The Swiss Federal Institute for Forest, Snow and Landscape Research WSL researches changes in the terrestrial environment and the use and protection of natural spaces and cultural landscapes. It monitors the condition and development of the forests, landscapes, biodiversity, natural hazards, and snow and ice. It also develops sustainable solutions for problems relevant to society – together with its partners from science and society. WSL has, from the start, been active in all regions in Switzerland. In 1888, the first experimental plots were set up across the country to learn more about tree growth and yield. Today, WSL maintains more than 6000 experimental and research plots, including large experimental stations for studying rock fall or debris flow, study areas for monitoring the effects of climate change on forests and sites damaged by storms or fires for investigating the impact of these natural hazards.

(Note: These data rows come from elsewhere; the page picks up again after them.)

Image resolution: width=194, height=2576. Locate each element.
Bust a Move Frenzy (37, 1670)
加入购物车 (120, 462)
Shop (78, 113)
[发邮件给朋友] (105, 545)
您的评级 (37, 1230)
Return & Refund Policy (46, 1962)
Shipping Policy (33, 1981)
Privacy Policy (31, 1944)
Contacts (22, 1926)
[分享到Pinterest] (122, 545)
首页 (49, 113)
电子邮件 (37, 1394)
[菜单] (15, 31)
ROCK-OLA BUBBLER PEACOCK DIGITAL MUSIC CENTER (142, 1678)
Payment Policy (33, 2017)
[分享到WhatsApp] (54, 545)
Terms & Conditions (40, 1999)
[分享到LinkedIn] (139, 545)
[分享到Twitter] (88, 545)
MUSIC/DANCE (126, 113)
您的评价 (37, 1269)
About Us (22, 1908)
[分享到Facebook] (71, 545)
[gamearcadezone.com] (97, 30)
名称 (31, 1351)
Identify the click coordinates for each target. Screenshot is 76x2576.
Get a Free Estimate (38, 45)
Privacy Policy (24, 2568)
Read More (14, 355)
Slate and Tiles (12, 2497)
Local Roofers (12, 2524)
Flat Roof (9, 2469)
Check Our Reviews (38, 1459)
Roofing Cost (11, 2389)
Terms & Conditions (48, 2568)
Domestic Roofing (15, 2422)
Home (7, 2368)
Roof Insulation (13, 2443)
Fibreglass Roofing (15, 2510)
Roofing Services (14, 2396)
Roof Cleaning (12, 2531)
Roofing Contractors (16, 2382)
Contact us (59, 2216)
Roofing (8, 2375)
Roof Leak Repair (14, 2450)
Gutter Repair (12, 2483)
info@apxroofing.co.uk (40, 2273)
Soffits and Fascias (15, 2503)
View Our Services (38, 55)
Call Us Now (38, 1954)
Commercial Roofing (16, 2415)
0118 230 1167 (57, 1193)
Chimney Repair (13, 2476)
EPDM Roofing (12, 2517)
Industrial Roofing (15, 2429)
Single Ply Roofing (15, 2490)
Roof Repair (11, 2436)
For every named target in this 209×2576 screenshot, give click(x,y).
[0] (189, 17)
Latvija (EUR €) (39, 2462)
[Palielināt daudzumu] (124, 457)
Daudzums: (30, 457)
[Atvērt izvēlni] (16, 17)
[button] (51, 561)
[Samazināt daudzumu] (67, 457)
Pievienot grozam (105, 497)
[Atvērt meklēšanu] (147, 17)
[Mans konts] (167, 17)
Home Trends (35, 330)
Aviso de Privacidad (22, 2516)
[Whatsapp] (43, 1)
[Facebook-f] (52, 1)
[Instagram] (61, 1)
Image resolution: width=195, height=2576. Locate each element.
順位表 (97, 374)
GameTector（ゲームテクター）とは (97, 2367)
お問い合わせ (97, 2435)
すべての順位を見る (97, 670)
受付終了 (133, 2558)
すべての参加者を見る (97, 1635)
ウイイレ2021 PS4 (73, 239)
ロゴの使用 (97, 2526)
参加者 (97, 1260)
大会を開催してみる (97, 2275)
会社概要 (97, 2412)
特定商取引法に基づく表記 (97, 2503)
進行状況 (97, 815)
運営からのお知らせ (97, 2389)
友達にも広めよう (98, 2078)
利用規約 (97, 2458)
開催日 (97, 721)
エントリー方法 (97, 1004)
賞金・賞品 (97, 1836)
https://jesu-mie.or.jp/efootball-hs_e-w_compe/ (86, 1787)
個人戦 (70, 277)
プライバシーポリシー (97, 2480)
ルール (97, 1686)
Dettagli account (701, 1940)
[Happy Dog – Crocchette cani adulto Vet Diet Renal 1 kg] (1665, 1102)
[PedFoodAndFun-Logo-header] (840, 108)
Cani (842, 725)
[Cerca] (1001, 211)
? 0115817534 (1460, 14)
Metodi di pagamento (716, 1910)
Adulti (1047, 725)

WSL is a research institute of the Swiss Confederation. It is part of the ETH Domain and employs approximately 600 people. In addition to the headquarters in Birmensdorf, near Zurich, and to the WSL Institute for Snow and Avalanche Research SLF in Davos, branch stations in Lausanne and Bellinzona (opened in 1991) and Sion (1996) generate local synergies and reach out to professionals. WSL is organised into Research Units, Research Programmes and Initiatives and Service and Support Units.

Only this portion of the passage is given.